Skip all lines in the entries below that come before the one containing "Click ADD for LG 49 Inch Full HD TV". Repeat that line and the rest exactly.

[Listed entries]
● ● ● ● ●

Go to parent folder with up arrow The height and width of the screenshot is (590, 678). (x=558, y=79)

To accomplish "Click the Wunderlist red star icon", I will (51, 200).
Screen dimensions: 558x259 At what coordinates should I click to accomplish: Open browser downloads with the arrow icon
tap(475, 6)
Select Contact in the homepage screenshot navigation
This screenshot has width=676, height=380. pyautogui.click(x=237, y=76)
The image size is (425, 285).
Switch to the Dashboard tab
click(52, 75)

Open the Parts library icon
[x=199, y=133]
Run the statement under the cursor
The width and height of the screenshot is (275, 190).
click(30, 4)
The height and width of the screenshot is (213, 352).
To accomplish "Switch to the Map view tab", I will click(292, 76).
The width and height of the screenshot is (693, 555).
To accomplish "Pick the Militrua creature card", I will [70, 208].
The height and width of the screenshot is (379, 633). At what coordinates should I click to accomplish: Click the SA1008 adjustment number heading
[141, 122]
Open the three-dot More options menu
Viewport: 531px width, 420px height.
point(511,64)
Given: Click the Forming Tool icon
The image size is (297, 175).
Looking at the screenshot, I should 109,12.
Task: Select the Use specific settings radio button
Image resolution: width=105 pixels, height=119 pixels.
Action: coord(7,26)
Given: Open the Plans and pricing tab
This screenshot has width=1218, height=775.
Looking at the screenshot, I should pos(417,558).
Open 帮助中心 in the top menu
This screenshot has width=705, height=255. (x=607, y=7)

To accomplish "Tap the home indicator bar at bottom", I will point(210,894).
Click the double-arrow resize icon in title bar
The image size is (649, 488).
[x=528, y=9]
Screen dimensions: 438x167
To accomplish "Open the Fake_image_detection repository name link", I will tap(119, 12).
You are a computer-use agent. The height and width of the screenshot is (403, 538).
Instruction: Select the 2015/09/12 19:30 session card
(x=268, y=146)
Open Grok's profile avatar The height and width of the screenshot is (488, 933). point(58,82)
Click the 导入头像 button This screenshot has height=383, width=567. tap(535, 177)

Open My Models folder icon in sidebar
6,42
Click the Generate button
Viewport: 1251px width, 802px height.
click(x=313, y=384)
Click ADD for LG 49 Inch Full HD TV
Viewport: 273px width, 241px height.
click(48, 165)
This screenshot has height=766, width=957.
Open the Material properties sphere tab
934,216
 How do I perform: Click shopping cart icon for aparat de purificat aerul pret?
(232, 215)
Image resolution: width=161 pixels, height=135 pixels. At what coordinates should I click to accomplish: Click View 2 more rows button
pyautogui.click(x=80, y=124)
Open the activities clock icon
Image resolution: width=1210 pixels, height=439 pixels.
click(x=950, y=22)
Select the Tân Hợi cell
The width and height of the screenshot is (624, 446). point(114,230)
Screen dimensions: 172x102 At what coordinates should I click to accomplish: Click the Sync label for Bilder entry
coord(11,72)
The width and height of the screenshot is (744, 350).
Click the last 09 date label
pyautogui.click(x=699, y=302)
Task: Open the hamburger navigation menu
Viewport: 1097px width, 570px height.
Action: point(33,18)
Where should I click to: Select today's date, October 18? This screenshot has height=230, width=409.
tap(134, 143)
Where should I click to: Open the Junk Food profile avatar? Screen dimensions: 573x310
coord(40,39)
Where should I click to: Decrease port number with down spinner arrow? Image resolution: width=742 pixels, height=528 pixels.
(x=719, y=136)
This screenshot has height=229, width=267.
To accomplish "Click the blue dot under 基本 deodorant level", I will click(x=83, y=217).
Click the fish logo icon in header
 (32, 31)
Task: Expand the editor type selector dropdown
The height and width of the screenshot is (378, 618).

● ● ● ● ●

[Answer section]
Click ADD for LG 49 Inch Full HD TV
Viewport: 273px width, 241px height.
click(48, 165)
This screenshot has height=766, width=957.
Open the Material properties sphere tab
934,216
 How do I perform: Click shopping cart icon for aparat de purificat aerul pret?
(232, 215)
Image resolution: width=161 pixels, height=135 pixels. At what coordinates should I click to accomplish: Click View 2 more rows button
pyautogui.click(x=80, y=124)
Open the activities clock icon
Image resolution: width=1210 pixels, height=439 pixels.
click(x=950, y=22)
Select the Tân Hợi cell
The width and height of the screenshot is (624, 446). point(114,230)
Screen dimensions: 172x102 At what coordinates should I click to accomplish: Click the Sync label for Bilder entry
coord(11,72)
The width and height of the screenshot is (744, 350).
Click the last 09 date label
pyautogui.click(x=699, y=302)
Task: Open the hamburger navigation menu
Viewport: 1097px width, 570px height.
Action: point(33,18)
Where should I click to: Select today's date, October 18? This screenshot has height=230, width=409.
tap(134, 143)
Where should I click to: Open the Junk Food profile avatar? Screen dimensions: 573x310
coord(40,39)
Where should I click to: Decrease port number with down spinner arrow? Image resolution: width=742 pixels, height=528 pixels.
(x=719, y=136)
This screenshot has height=229, width=267.
To accomplish "Click the blue dot under 基本 deodorant level", I will click(x=83, y=217).
Click the fish logo icon in header
 (32, 31)
Task: Expand the editor type selector dropdown
The height and width of the screenshot is (378, 618).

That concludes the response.